### Text segment:
SIPs were developed in consultation with other community members. Through SIPs, communities identified challenges and solutions, and delegated responsibilities based on common consensus. The process helped residents see ULBs and CSOs as important stakeholders and improved the accessibility of settlements.

The following tools were used by the SLCs to map key civic concerns while developing SIPs:

  1. Social Mapping: No one understands the complexities of informal settlements better than the residents themselves. A social map[i] depicts these complexities through one visual tool, designed by the communities. Social mapping has helped ULBs undertake targeted planning and served as an aid for front-line workers to locate patients.
  2. Community monitoring tools: With the help of CFAR, informal communities in Jodhpur and Sambalpur began using a daily monitoring tool – Bindi (a dot) Chart – to assess the quality of service delivery, which varied greatly during Covid-19.[ii] It served as a simple and powerful way for community members to monitor essential services using a colour code based on their level of satisfaction. The emerging colour pattern helped ULBs understand the trends in service quality. This also enabled dialogue between slum residents and ULBs to work together for improving municipal services.

 

3. Using adversity as an opportunity: Women leaders taking charge

Subjected to patriarchal oppression from childhood, with their economic contributions ignored throughout adulthood too, women in urban informal settlements tend to have less power and autonomy. Despite these barriers, women became leaders in the Covid-19 response.

Initially, women participated in meetings with hesitation, following traditional practices (hijab/purdah/ghunghat) of hiding their faces and avoiding sitting near men. However, the increasing absence of men in meetings due to their lack of interest provided women with the platform engage and provide their suggestions. Making the most of the increase in participation, CSOs encouraged them to lead the Janbhagidari initiatives, representing their settlements in meetings with the ULBs.

An example of this was seen in Hatsal, New Delhi, where 18-year-old Gulnaz and her fellow SHG members, learnt to sew during the first wave. They used this skill to distribute masks to over 500 community members. When schools were closed during the second wave, Gulnaz then started teaching children from families who were unable to afford devices for online classes. Gulnaz made sure that the children in her community were not losing out on education because of their socio-economic position.

Recorded data
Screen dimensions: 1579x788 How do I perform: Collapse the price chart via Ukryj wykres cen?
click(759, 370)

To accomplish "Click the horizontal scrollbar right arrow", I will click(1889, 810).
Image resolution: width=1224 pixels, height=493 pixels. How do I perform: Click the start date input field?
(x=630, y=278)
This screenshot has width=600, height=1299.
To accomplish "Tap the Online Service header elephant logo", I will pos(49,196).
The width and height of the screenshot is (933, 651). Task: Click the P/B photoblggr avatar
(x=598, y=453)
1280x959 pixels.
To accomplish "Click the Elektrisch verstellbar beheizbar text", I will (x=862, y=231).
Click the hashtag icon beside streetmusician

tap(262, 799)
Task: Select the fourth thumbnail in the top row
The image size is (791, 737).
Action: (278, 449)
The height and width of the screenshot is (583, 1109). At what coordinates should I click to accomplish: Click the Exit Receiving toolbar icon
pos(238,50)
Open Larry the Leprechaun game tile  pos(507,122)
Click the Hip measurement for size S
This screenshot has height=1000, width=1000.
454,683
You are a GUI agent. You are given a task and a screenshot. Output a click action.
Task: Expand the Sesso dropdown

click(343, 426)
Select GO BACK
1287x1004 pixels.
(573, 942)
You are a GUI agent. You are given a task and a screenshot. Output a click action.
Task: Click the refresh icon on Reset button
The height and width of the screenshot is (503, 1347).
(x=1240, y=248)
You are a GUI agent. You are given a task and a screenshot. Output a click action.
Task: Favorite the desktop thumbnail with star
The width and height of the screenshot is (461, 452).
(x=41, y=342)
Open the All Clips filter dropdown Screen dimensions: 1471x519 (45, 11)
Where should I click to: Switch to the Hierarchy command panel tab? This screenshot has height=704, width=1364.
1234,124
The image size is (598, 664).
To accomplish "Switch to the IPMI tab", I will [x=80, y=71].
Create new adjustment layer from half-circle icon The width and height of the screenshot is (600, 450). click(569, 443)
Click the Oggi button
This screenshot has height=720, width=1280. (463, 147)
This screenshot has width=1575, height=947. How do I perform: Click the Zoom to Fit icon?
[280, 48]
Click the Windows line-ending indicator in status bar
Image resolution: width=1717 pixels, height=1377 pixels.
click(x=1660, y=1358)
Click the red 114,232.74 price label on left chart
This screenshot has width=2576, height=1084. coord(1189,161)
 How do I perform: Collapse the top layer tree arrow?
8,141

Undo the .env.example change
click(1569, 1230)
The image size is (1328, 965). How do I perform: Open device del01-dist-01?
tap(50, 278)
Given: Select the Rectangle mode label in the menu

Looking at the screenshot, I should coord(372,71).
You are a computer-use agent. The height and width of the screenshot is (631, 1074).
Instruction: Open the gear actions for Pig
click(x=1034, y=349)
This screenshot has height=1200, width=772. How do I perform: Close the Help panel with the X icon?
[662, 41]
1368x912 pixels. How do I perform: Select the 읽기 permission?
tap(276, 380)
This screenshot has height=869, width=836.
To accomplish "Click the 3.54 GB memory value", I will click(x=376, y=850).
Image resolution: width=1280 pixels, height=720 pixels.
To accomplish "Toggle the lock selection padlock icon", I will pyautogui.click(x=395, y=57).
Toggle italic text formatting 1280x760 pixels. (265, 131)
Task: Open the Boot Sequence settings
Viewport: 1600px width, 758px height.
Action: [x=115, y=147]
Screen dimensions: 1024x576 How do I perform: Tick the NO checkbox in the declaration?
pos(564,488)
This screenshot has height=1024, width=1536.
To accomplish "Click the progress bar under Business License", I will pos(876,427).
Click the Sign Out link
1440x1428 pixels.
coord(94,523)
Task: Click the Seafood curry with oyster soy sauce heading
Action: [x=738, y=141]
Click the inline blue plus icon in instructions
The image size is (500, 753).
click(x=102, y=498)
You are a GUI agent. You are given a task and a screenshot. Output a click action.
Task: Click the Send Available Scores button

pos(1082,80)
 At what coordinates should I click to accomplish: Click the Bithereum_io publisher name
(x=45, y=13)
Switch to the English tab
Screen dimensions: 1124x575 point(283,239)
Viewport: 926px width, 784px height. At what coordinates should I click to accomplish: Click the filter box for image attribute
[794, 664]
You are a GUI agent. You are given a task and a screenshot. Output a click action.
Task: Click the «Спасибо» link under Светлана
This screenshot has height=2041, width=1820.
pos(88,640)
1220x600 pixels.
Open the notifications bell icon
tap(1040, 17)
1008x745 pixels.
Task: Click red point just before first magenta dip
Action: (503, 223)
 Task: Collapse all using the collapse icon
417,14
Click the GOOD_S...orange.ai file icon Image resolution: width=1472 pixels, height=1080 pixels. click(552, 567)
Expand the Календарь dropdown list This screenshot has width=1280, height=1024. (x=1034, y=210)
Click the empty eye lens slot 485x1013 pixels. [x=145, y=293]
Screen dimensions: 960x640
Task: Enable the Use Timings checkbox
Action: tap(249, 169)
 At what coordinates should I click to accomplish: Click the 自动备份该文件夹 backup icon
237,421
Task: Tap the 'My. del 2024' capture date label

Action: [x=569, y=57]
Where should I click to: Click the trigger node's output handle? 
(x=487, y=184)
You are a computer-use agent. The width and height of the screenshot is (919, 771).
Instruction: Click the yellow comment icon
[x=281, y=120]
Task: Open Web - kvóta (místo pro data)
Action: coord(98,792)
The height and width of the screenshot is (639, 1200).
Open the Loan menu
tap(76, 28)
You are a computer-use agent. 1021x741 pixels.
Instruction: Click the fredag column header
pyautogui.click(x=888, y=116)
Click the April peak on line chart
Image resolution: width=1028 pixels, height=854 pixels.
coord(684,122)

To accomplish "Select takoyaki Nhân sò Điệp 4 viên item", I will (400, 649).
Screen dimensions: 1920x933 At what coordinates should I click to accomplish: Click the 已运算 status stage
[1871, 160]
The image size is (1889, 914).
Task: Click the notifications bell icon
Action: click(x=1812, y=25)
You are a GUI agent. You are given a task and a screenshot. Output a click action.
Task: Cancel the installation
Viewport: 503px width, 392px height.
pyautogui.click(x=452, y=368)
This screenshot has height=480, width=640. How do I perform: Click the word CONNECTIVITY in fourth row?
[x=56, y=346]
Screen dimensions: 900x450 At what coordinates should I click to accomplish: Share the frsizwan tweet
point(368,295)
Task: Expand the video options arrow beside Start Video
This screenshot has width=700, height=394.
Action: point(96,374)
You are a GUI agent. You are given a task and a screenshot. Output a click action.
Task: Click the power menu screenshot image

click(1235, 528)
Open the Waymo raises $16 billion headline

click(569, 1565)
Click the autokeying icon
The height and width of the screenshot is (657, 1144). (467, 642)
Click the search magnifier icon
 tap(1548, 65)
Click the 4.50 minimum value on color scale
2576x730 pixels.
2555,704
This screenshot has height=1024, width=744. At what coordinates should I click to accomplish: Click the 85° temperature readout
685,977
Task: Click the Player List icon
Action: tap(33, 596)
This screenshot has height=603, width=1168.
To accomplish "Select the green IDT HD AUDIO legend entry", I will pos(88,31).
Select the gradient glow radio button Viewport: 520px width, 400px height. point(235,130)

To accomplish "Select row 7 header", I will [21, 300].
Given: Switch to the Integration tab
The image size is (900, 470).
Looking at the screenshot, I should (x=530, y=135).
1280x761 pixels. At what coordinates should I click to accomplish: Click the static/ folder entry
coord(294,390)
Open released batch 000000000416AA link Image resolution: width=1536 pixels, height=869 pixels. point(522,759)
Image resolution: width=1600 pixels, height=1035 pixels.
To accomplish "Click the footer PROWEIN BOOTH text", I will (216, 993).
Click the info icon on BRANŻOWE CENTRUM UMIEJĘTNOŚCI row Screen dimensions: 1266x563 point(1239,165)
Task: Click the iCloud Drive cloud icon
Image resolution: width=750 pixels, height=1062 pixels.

### Problem to work on:
Can you reproduce the text on the Covid-19 community response word for word, between "An example of" and "their socio-economic position.", inclusive? Work from the text alone and set the material aside.

### Answer to this exercise:
An example of this was seen in Hatsal, New Delhi, where 18-year-old Gulnaz and her fellow SHG members, learnt to sew during the first wave. They used this skill to distribute masks to over 500 community members. When schools were closed during the second wave, Gulnaz then started teaching children from families who were unable to afford devices for online classes. Gulnaz made sure that the children in her community were not losing out on education because of their socio-economic position.